Persuadé que « l’enfance est la base de tout » et admiratif de la force de résilience des plus jeunes, l’auteur se réjouit d’être lu par des enfants et surtout de rencontrer ses lecteurs en herbe. Pour son dernier roman, il a fait de nombreuses rencontres scolaires : « avec eux la discussion démarre très vite ». À Francfort, à l’issue d’une projection pour public scolaire de Ma vie de Courgette en version originale coorganisée par l’Institut français, il explique aux jeunes adolescents : « Il y a cent ans, les écrivains ne rencontraient par leur public, on jugeait cela vulgaire. Alors que c’est extraordinaire d’échanger avec les gens qui vous lisent ». Et on voit qu’il a l’habitude : aucune des questions n’arrive à le déstabiliser, si inattendue soit-elle. Oui, il a un chien : « un beagle appelé Franklin ». Oui, Courgette c’est comme le jackpot : « une petite partie de votre billet de cinéma me revient ». Non, on ne se retourne pas sur lui dans la rue : « disons que je suis un inconnu célèbre ». Oui, il va essayer de placer le prénom d’Amine dans son prochain roman.

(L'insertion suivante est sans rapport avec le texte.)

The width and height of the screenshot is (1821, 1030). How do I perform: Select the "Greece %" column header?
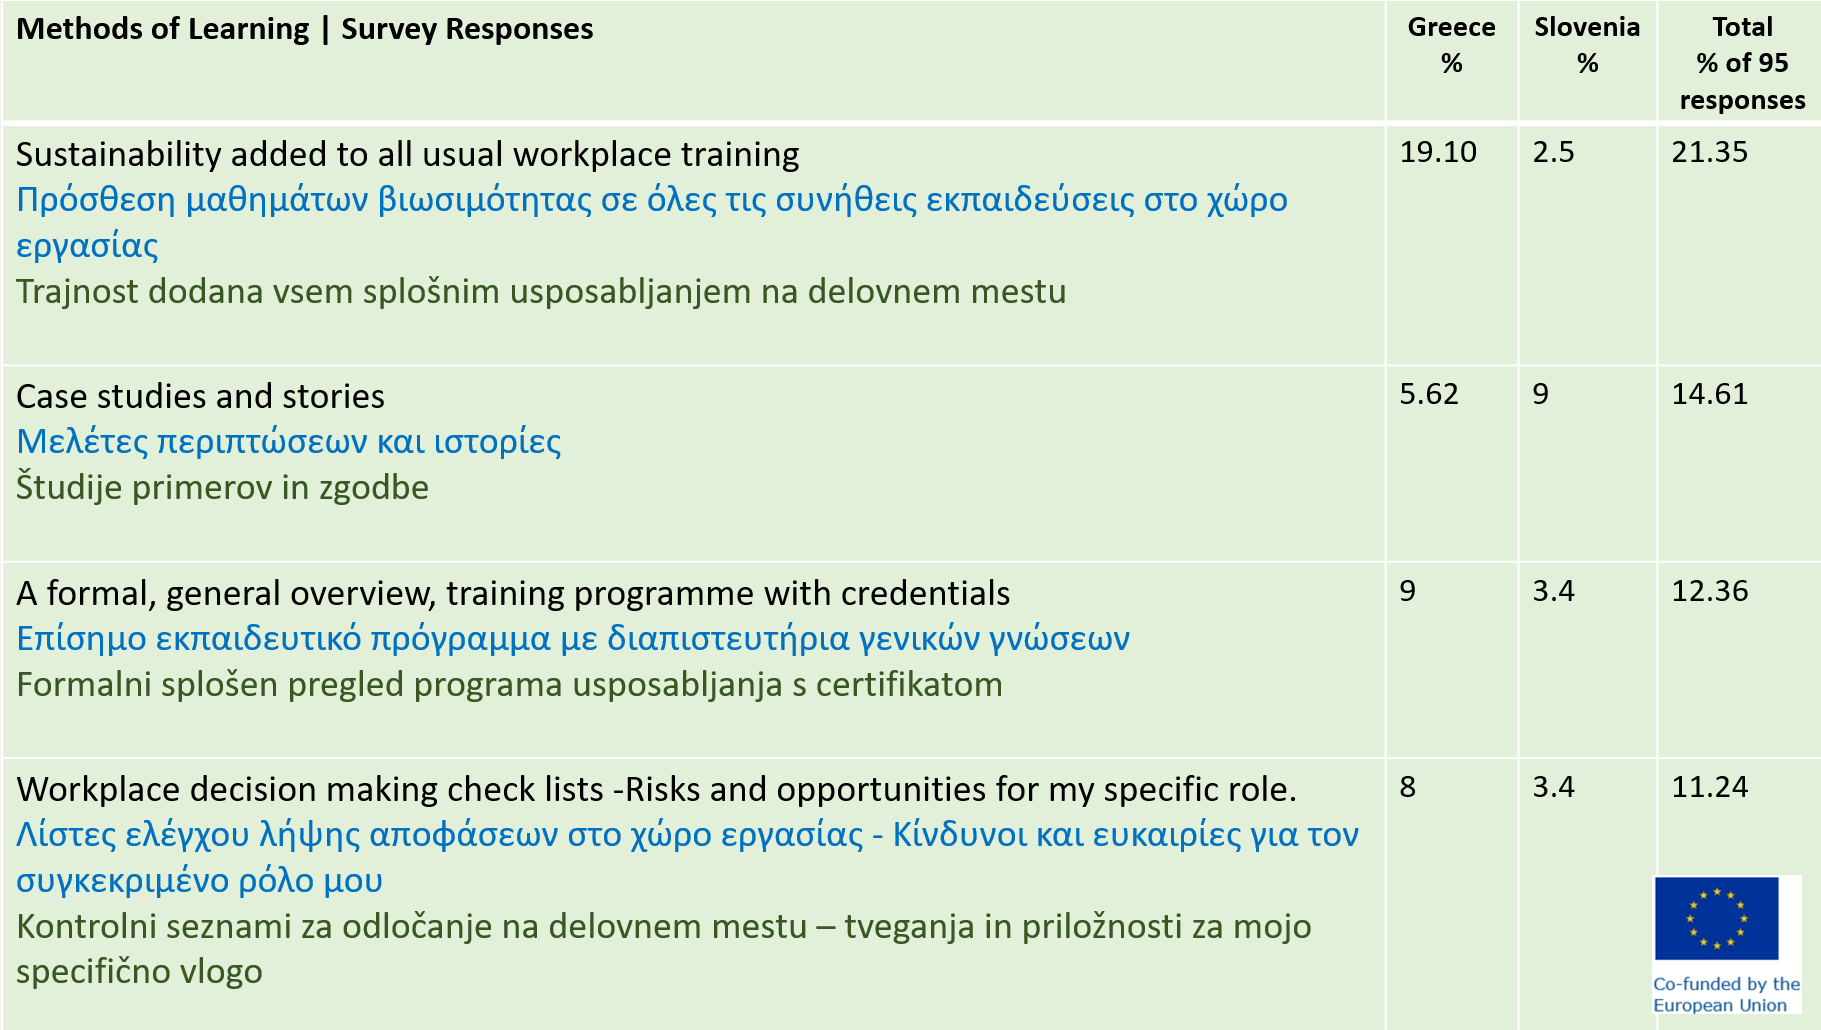pyautogui.click(x=1451, y=45)
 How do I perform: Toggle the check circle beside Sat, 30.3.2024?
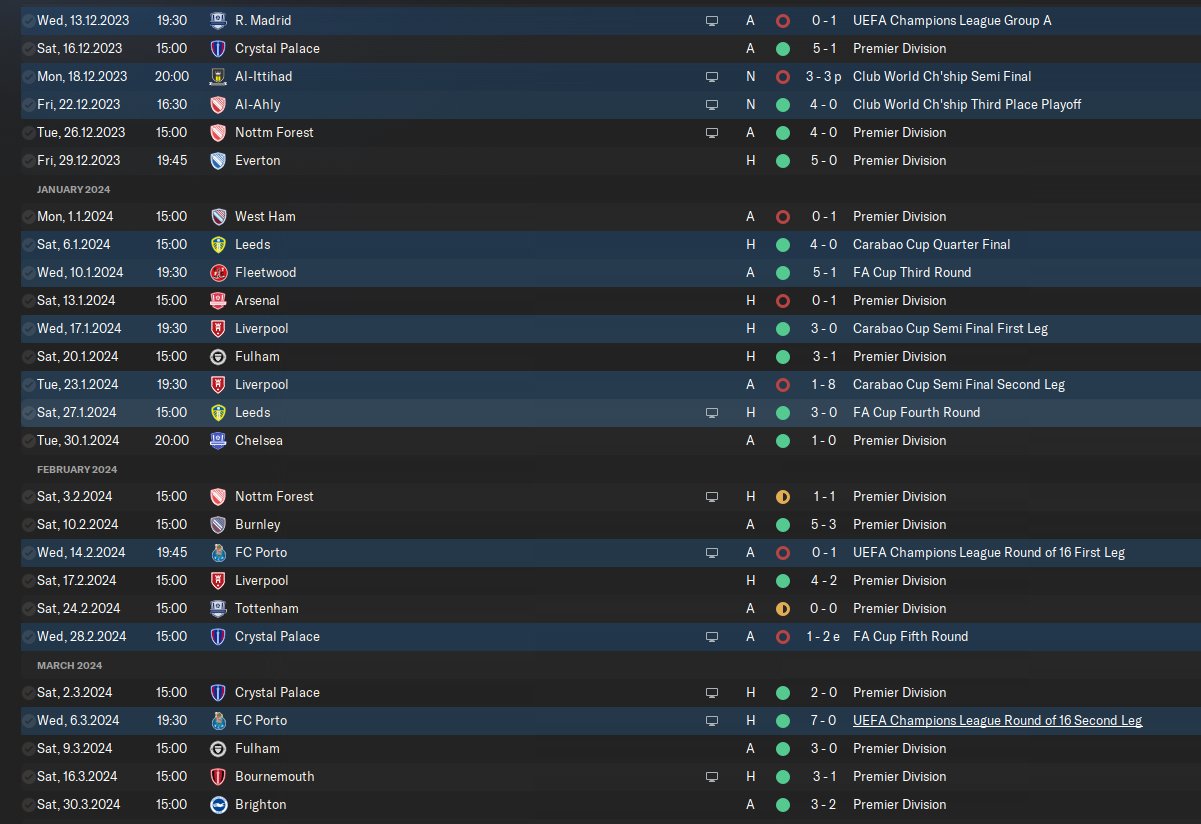[27, 804]
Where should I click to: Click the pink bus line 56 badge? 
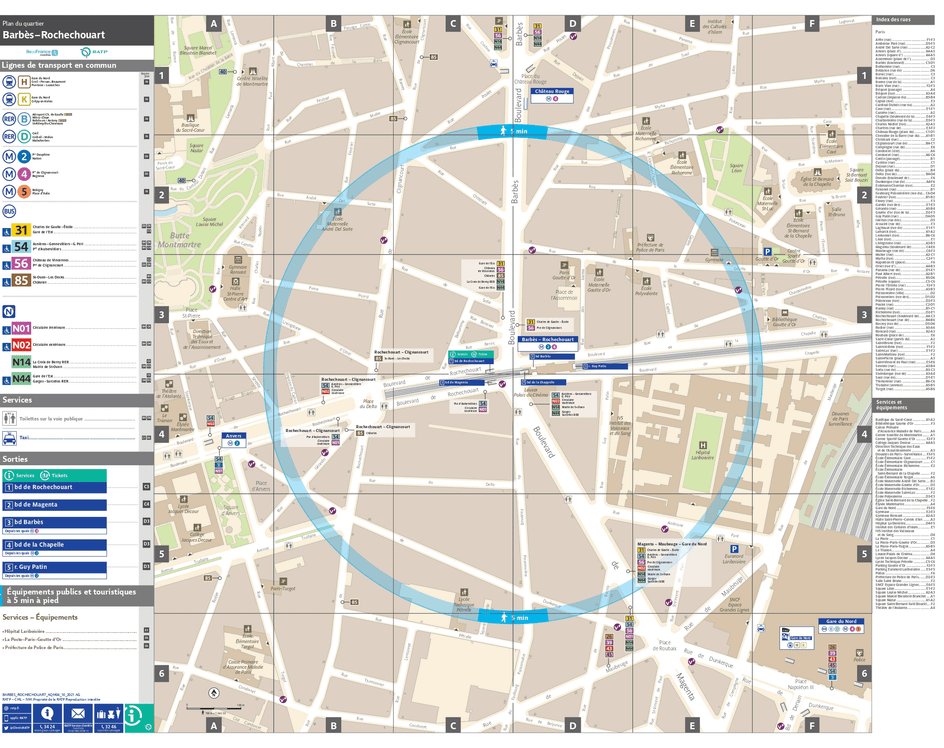tap(20, 263)
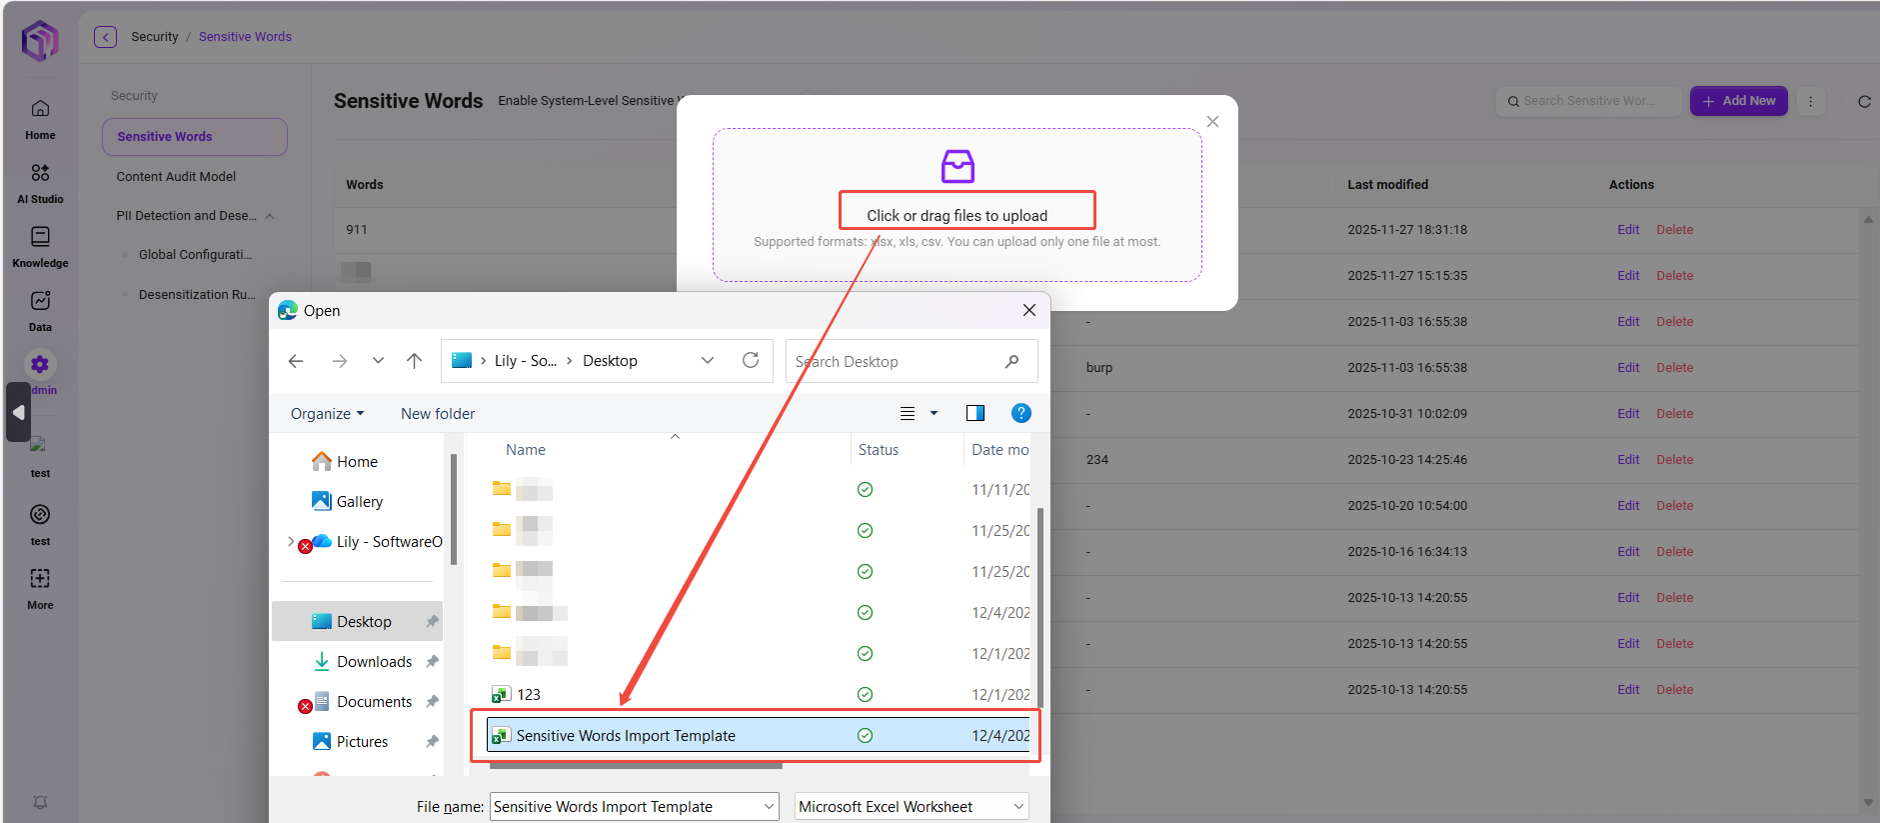Refresh the Desktop folder listing

750,361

Une rencontre avec des enfants comme l’écrivain les adore, ici à Compiègne.
© Gilles Paris

 

Pourquoi Courgette s’appelle Courgette ?

Il y a des questions plus classiques, auxquelles l’auteur – même si cela doit être la centième fois – répond tout aussi patiemment : Pourquoi Courgette s’appelle-t-il Courgette ? « Mon héros s’appelle Icare – comme moi le fils d’un architecte. Mais aux trois quarts de l’écriture du roman, j’ai pensé que tous les enfants avaient des surnoms. Moi, on m’appelait Poulet parce que je m’étais déguisé en poulet lors d’une fête. J’ai pensé qu’un légume serait bien, et j’ai trouvé Courgette presque poétique. » Un légume poétique aux pouvoirs magiques.

Interview réalisée par Dominique Petre à Francfort, où Gilles Paris était invité par les organisateurs de Critique un jour, critique toujours pour la remise de prix de leur concours.